Par ailleurs, Madame [B] [D], qui fonde l’ensemble de ses prétentions sur les dispositions « des articles 1792 et suivants comme des articles 1231 et suivants du code civil » est invitée par le juge de la mise en état, conformément aux dispositions de l’article 442 du code de procédure civile, à expliciter clairement dans ses prochaines écritures au fond, désordre par désordre, sur quelles dispositions spécifiques du code civil elle fonde chacune de ses demandes.
Enfin, l’affaire s’y prêtant, il convient d’enjoindre les parties de rencontrer un médiateur en vue d’une éventuelle médiation conventionnelle ou judiciaire.
PAR CES MOTIFS
Nous, Ariane Segalen, juge de la mise en état près du tribunal judiciaire de Paris statuant par ordonnance réputée contradictoire, rendue en premier ressort et mise à disposition au greffe,
DISONS que Madame [B] [D] est forclose à engager une action en garantie de parfait achèvement à l’encontre de la SAS COREN ;
DISONS que Madame [B] [D] est forclose à engager une action en garantie de bon fonctionnement à l’encontre de la SAS COREN ;
REJETONS la demande de la SAS COREN visant à dire les demandes de Madame [B] [D] irrecevables au titre des dommages apparents et non réservés
REJETONS la demande de la Sas Coren visant à dire les demandes de Madame [B] [D] irrecevables du fait de son refus de voir intervenir la société Coren dans le cadre de la garantie de parfait achèvement
CONDAMNONS Madame [B] [D] et la Sas Coren, chacune pour moitié, aux dépens de l’incident
DÉBOUTONS Madame [B] [D] et la Sas Coren de leurs demandes respectives en application de l’article 700 du code de procédure civile
RÉSERVONS le reste des dépens ;
RENVOYONS l’examen de l’affaire à l’audience de mise en état du 7 avril 2025 à 10H10 pour les conclusions en défense (sauf entrée en médiation actée avant cette date) :
Et, vu l’article 22-1 de la loi n°95-125 du 8 février 1995 dans sa rédaction issue de la loi n°2019-222 du 23 mars 2019 et l’article 127-1 du code de procédure civile, l’affaire présentant des critères d’éligibilité à une mesure de médiation, faisons injonction aux parties de rencontrer un médiateur pour un rendez-vous d’information sur la médiation délivrée gratuitement par le médiateur désigné à cet effet.

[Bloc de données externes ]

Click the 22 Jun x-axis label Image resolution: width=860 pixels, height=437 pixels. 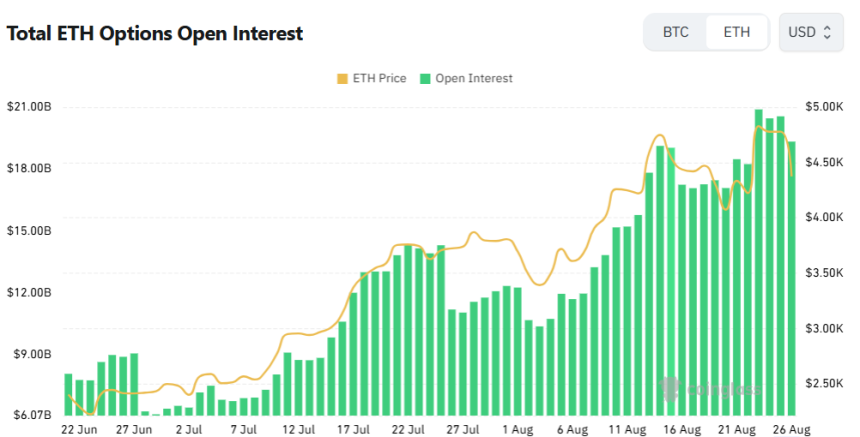click(x=79, y=430)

A l’issue du rendez-vous, les parties pourront convenir d’entrer en médiation conventionnelle, ou si elles le préfèrent, demander au juge d’ordonner une médiation judiciaire ou faire connaître qu’elles ne souhaitent pas entrer en médiation.

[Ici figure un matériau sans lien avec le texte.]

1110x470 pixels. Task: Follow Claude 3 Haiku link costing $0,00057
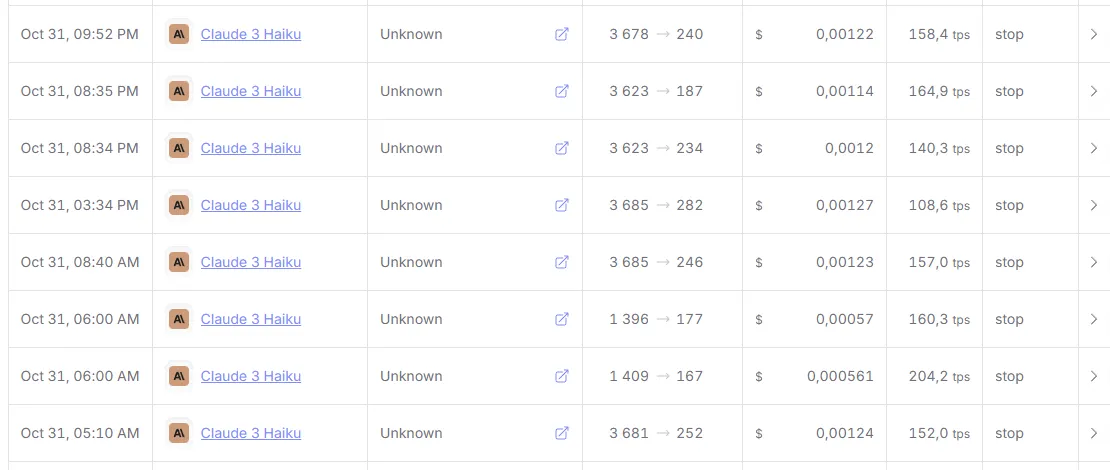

Si les parties donnent leur accord pour entrer en médiation, l’affaire, qui reste inscrite au rôle, à l’issue du processus de médiation, bénéficiera d’un rôle prioritaire pour homologuer l’accord, ou à défaut d’accord, pour que le juge statue.
Donnons injonction aux parties de rencontrer pour un rendez-vous d’information sur la médiation, le médiateur :
[T] [O]
26 rue du Faubourg Saint-Antoine 75012 PARIS
Tel : 06 75 04 55 70
mel : ecosta@ecmediation.fr
au plus tard le 1er mars 2025
Invitons chaque partie à prendre contact directement par mail avec le médiateur dans un délai maximum de 8 jours et à se présenter au rendez-vous en personne accompagnée, le cas échéant de son conseil.

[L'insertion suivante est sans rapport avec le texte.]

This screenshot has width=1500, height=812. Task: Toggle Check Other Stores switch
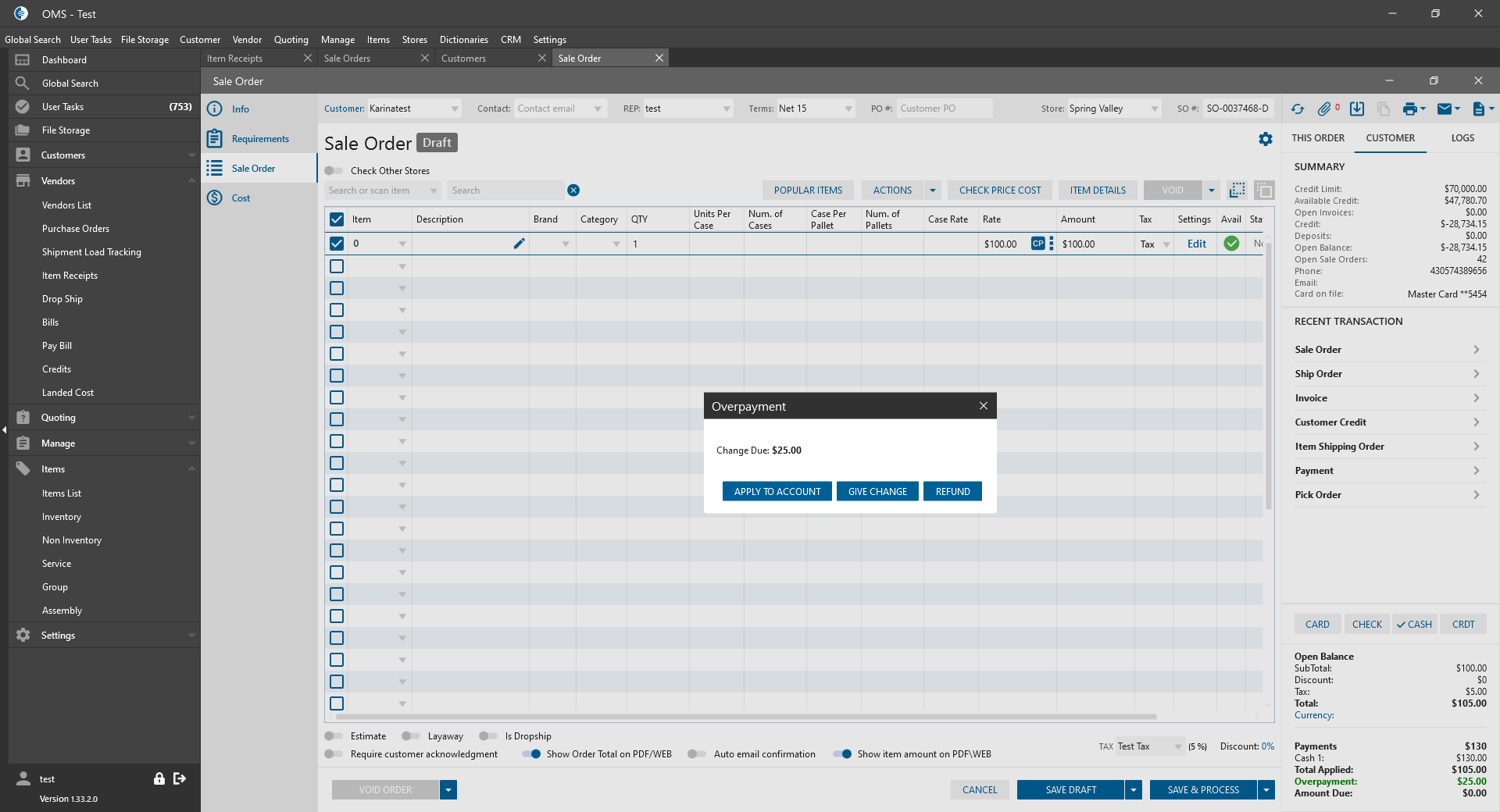point(334,171)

Sont dispensées de participer à cette réunion d’information les parties qui auront fait parvenir au médiateur leur accord écrit pour entrer en médiation avant la date fixée.
Rappelons que ce rendez vous est obligatoire et gratuit, et peut se faire par visio-conférence en cas d’impossibilité d’une rencontre en présentiel.
Rappelons que les parties peuvent choisir d’entrer en médiation conventionnelle (dans les conditions des articles 1530 et suivants du code de procédure civile) avant, pendant ou à l’issue du rendez-vous, sans que le tribunal ne soit dessaisi,
Disons que, dans l’hypothèse où les parties donneraient leur accord à une mesure de médiation conventionnelle, le médiateur pourra immédiatement commencer sa mission et en informera la juridiction,
Disons qu’aux fins de vérification de l’exécution de la présente injonction, le médiateur indiquera à la juridiction l’identité et la qualité des personnes s’étant présentées au rendez-vous d’information,
Rappelons que l’inexécution de cette injonction, sans motif légitime est susceptible de constituer un défaut de diligences justifiant une radiation du dossier.